Catégories: Afrique Sub-Saharienne, Soudan, Droit, Liberté d'expression, Manifestations, Médias citoyens, Advox
Un train est pris d'assaut par une foule de manifestants au Soudan, qui lèvent des drapeaux.

Des manifestants rassemblés à l'intérieur et au-dessus d'un train au Soudan pendant la révolution. 17 août 2019. Photo par Manula Amin [1], sous licence CC BY-SA 4.0 [2] via Wikimedia Commons.

Sauf mention contraire, tous les liens renvoient vers des pages en arabe.

Le 11 février dernier,  Abdel Fattah al-Burhan, président du Conseil souverain soudanais, engageait une action en justice pour cybercrimes [3] à l’encontre du politicien et activiste soudanais Orwa Alsadig [4].

Cette procédure judiciaire a déclenché une controverse au sujet de la nature de l’actuelle loi soudanaise sur la cybercriminalité et sur la possibilité d’utiliser cette loi de façon abusive pour limiter la liberté d’expression.

Alsadig fait actuellement l’objet d’une enquête à cause d’un discours de solidarité [5] qu’il a tenu au nom de son collègue Salah Manna, le 6 février dernier.

Ce jour-là, Salah Manna avait été arrêté [6] [en] et conduit au bureau des poursuites spécialisées dans les crimes contre l’État, pour « incitation à la haine contre les forces de l’ordre, atteinte à leur réputation, offense et insulte ». Cette arrestation est survenue à la suite d'une accusation que M. Manna aurait portée contre M. Burhan, selon laquelle celui-ci aurait usé des pouvoirs du Conseil pour faire sortir de prison la femme de l’ancien dictateur Omar al-Bashir.

Manna et Alsadig sont tous deux membres du Comité d’habilitation pour la destitution [7] [en], une équipe de juristes chargée de démanteler l’administration d'Omar al-Bashir. Alsadig a prononcé son discours controversé devant ses partisans au moment où l'enquête portant sur Manna était abandonnée.

Le discours d’Alsadig a largement circulé sur les réseaux sociaux.

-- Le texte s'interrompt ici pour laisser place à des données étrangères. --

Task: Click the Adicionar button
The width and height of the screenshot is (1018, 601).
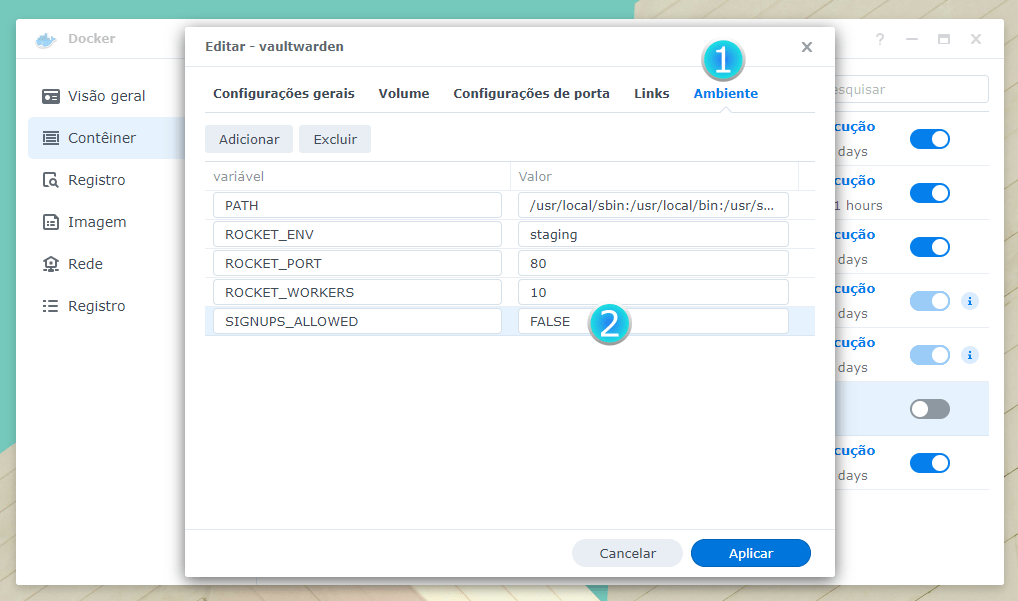Action: pos(249,139)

Il a été plus tard accusé de publier des mensonges et/ou de fausses informations et de proférer des injures de nature à salir la réputation, actes sanctionnés par les articles 24, 25 et 26 de la loi de 2020 sur la cybercriminalité, connue en arabe sous l’appellation مكافحة جرائم المعلوماتية  ou « loi de lutte contre les crimes d’information ».

Il a indiqué à Global Voices :

“I was interrogated about the authenticity of the posted clip, and whether I captured or published it, the content of the conversation in it and the indications of some of the phrases that I mentioned.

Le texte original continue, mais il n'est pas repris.